Institutional policies must provide clear protocols for responsible AI use in coursework, emphasizing adaptation and critique of AI outputs rather than verbatim reproduction to safeguard academic integrity.
Professional development for teacher educators should include training in the pedagogical integration of AI, equipping instructors with the skills to scaffold student use of AI tools and to balance technological efficiency with intellectual autonomy.
Curriculum frameworks in higher education should explicitly highlight the dual role of technology and human guidance, reinforcing the importance of creativity, originality, and ethical responsibility alongside procedural fluency.
Institutional and national frameworks should align with international ethical guidelines, such as UNESCO’s (2021) Recommendation on the Ethics of Artificial Intelligence and the OECD’s (2023) Opportunities, Guidelines and Guardrails for Effective and Equitable Use of AI in Education, ensuring that AI integration remains pedagogically grounded, transparent, and human-centered.
Recommendations for Future Research
Future research should extend this study through longitudinal designs that track the sustainability of AI-supported and instructor-supported learning outcomes over time. Such approaches would clarify whether the observed patterns of accuracy and originality persist as preservice teachers transition into professional practice. Future studies should also incorporate mixed-methods or process-tracing designs to capture how feedback, interaction, and reflection evolve across AI-supported and instructor-supported conditions. Comparative research across multiple institutions and cultural contexts is also needed to examine how local policies and institutional frameworks mediate the balance between accuracy and originality in teacher education. Additionally, studies should investigate the role of inquiry-based AI prompting techniques, which may foster more critical engagement and originality by encouraging learners to interrogate and adapt AI-generated outputs rather than replicate them. Finally, expanding beyond mathematics to other subject areas could enhance the generalizability of findings and provide a broader evidence base for designing blended instructional models that integrate AI responsibly into higher education.

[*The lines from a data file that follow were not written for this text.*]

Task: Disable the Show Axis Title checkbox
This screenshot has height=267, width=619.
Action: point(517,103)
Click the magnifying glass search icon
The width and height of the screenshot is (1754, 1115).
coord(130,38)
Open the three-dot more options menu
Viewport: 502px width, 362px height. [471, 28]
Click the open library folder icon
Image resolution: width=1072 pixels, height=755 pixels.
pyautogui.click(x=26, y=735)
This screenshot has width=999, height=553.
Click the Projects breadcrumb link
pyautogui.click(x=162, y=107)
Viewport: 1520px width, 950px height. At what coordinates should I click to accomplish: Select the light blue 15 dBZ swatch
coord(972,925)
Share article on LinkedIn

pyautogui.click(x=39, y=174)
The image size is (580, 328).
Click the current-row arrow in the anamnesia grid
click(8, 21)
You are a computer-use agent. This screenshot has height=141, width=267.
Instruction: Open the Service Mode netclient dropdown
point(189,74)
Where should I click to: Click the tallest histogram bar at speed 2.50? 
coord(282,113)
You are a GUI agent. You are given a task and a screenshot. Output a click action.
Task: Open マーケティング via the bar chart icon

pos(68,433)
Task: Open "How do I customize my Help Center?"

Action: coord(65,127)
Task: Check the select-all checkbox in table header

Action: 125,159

Such interdisciplinary extensions would provide a richer foundation for evidence-informed policy design and teacher education reform in the age of generative AI.
Footnotes
Appendix: Illustrative Examples of Procedural and Relational Understanding
The Appendix presents representative examples from each category; categories with no or very limited instances are not displayed.
Ethical Considerations
In accordance with institutional and national research regulations, formal approval from an institutional ethics committee was not required for this study, as it involved no medical procedures, no vulnerable populations, and no intervention beyond standard educational practices. The research was conducted in line with the ethical principles of İzmir Demokrasi University, the American Psychological Association Ethical Principles of Psychologists and Code of Conduct (Section 8.05), and internationally accepted standards for research involving human participants.
Consent to Participate
All participants were informed about the purpose, procedures, and voluntary nature of the study prior to participation. Written informed consent was obtained from all participants. Participants were assured of anonymity, confidentiality, and their right to withdraw from the study at any time without academic or personal consequences.
Author Contributions
The author solely contributed to the conception, design, data collection, analysis, and writing of this manuscript.
Funding
The author received no financial support for the research, authorship, and/or publication of this article.
Declaration of Conflicting Interests
The author declared no potential conflicts of interest with respect to the research, authorship, and/or publication of this article.
Data Availability Statement
The data that support the findings of this study are available from the author upon reasonable request.